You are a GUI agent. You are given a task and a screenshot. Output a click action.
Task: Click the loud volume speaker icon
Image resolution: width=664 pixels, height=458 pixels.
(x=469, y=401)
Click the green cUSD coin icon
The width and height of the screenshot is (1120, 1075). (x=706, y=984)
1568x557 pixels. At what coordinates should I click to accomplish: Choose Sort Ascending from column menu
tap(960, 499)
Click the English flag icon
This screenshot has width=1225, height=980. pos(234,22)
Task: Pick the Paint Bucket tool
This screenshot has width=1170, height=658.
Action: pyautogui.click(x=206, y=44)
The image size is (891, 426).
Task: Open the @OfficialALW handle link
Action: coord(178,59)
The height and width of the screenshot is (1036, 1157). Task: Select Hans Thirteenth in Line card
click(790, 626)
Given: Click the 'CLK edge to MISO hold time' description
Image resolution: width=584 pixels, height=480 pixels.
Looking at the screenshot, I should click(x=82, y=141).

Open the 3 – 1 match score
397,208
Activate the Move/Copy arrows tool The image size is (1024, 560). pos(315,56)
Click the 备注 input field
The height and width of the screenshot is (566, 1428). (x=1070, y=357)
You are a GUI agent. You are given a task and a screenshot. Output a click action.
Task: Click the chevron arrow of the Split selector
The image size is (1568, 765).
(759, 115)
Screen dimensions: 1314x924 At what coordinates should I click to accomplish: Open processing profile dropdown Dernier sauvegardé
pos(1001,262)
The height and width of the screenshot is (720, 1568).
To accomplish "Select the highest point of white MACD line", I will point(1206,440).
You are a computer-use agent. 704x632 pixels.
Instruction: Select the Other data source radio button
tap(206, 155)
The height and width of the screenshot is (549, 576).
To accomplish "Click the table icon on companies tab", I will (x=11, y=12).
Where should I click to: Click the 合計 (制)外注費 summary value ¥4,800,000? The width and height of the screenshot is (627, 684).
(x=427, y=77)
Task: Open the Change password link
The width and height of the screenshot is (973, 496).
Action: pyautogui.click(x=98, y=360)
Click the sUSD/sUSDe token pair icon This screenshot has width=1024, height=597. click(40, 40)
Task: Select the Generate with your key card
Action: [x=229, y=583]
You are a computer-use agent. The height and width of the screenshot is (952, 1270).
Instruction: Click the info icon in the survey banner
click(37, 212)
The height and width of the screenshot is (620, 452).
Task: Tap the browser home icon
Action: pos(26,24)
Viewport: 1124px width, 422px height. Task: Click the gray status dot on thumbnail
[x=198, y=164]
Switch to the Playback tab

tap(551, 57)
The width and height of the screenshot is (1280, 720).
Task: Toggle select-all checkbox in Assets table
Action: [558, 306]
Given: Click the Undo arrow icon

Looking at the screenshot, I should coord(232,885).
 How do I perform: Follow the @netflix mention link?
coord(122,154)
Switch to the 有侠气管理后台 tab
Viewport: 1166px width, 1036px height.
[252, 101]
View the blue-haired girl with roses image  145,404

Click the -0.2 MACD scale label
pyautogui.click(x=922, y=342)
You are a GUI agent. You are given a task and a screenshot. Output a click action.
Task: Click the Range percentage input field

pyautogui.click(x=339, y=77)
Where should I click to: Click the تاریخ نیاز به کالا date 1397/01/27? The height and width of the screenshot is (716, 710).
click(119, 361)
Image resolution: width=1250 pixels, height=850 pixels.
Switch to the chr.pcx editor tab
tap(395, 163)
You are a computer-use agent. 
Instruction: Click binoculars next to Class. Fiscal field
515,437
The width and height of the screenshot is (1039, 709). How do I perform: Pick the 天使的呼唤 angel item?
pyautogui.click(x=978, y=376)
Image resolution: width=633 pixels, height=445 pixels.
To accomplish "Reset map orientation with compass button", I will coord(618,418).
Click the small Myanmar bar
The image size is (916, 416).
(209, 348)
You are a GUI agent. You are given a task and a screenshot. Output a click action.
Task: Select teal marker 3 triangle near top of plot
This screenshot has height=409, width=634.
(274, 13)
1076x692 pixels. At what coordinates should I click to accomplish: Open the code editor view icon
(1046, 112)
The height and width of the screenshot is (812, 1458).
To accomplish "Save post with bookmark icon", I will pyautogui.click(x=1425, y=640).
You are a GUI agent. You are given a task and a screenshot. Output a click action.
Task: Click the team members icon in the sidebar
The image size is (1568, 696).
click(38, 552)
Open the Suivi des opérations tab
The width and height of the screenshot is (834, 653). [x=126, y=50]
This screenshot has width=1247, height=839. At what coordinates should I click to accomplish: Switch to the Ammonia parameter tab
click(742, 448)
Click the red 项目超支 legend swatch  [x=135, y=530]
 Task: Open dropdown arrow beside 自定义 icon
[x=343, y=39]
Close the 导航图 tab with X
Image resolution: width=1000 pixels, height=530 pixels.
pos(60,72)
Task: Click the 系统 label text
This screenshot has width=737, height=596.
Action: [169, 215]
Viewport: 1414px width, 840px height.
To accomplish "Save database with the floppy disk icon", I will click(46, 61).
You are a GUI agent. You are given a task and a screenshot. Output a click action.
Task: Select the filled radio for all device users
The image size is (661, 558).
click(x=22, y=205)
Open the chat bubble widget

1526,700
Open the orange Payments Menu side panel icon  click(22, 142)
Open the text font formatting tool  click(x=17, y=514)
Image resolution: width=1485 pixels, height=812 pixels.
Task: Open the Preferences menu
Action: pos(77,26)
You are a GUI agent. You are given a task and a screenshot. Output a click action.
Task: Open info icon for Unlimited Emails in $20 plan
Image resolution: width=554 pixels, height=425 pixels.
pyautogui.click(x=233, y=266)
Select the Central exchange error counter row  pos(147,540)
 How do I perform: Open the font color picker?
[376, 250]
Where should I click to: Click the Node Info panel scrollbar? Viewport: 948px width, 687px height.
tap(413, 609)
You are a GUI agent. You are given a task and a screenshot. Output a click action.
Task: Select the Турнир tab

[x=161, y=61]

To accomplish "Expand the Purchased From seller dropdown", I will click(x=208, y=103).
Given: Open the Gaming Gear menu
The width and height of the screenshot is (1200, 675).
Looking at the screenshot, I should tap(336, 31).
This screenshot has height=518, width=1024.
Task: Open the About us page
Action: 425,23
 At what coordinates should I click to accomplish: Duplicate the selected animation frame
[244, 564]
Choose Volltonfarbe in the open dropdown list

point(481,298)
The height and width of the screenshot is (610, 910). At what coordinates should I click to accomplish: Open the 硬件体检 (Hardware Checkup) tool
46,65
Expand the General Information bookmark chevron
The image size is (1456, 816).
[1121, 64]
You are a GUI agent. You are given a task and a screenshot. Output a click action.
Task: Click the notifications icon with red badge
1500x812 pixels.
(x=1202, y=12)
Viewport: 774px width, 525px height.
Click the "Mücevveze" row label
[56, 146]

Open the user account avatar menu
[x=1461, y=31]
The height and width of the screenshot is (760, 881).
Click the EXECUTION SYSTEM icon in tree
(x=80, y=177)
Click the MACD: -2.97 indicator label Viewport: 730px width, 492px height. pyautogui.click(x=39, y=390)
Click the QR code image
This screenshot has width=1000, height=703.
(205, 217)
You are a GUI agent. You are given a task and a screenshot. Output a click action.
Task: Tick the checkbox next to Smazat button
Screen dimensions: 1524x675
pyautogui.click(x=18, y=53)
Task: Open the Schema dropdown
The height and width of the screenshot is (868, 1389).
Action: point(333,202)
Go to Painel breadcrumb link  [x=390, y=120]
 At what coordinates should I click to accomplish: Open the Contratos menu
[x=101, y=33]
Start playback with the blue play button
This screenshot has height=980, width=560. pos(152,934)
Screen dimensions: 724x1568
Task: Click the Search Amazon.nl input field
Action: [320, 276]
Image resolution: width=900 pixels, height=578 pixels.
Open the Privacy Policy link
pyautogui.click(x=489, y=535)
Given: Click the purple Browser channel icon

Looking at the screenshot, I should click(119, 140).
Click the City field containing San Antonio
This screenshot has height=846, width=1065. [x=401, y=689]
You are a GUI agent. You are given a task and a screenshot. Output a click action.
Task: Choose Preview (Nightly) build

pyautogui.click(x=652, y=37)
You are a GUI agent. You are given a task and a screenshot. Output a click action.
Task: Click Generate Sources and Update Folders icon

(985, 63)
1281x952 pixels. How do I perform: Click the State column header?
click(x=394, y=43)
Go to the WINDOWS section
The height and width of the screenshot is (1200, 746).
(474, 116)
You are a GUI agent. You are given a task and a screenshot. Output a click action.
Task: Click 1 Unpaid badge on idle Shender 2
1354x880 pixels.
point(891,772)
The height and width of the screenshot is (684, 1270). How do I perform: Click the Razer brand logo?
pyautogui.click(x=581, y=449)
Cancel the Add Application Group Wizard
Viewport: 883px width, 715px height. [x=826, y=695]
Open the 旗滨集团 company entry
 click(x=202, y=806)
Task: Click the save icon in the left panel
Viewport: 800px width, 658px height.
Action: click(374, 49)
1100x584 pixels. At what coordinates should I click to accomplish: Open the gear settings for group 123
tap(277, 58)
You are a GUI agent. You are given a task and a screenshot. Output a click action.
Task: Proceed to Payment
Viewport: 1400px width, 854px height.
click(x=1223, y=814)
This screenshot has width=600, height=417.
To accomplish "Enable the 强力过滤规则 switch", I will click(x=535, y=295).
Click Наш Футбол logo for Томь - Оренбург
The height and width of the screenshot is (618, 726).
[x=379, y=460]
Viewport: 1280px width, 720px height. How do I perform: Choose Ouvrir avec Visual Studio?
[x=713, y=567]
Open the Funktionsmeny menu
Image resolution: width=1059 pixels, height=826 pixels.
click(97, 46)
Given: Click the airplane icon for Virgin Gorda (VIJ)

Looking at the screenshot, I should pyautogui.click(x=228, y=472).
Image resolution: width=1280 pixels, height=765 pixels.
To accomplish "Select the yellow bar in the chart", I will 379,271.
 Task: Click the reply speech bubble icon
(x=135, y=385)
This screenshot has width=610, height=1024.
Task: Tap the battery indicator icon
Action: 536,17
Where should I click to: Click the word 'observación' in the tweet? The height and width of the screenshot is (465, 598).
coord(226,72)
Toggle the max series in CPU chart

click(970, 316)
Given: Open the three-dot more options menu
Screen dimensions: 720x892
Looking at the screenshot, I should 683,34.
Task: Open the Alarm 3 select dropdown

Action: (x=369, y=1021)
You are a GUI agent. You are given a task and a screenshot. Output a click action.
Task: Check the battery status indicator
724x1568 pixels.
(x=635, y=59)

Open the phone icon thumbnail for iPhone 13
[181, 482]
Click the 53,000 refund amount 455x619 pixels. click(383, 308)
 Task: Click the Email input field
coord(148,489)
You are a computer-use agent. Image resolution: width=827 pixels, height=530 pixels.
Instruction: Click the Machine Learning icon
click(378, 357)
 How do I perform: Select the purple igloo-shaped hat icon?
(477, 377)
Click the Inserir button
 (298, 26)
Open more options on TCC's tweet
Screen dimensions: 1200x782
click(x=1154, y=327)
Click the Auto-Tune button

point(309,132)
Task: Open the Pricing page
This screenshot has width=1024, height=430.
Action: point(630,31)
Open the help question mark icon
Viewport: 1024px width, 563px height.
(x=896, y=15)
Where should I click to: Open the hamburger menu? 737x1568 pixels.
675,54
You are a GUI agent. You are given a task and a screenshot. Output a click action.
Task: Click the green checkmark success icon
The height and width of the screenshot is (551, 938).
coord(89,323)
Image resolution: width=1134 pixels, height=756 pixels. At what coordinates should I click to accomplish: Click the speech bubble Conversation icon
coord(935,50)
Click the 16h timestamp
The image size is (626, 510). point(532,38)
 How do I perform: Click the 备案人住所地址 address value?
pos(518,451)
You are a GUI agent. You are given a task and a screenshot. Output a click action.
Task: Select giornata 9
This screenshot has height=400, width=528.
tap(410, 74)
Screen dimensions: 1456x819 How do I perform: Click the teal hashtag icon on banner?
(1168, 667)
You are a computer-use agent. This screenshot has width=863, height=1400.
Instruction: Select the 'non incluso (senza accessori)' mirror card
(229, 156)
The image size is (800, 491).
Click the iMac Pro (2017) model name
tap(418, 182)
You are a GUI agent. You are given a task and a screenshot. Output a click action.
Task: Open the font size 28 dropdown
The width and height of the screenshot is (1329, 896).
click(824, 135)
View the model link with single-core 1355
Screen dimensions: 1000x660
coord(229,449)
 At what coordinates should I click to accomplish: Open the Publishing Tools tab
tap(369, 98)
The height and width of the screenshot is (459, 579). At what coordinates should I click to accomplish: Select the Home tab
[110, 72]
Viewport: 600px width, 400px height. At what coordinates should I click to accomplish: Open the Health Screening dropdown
* * *
Look above for the line containing "Where should I click to: Click the 合計" and the line containing "You are a computer-use agent. The". Transcribe both, with the lines between them, exactly.

Exercise result:
Where should I click to: Click the 合計 (制)外注費 summary value ¥4,800,000? The width and height of the screenshot is (627, 684).
(x=427, y=77)
Task: Open the Change password link
The width and height of the screenshot is (973, 496).
Action: pyautogui.click(x=98, y=360)
Click the sUSD/sUSDe token pair icon This screenshot has width=1024, height=597. click(40, 40)
Task: Select the Generate with your key card
Action: [x=229, y=583]
You are a computer-use agent. The height and width of the screenshot is (952, 1270).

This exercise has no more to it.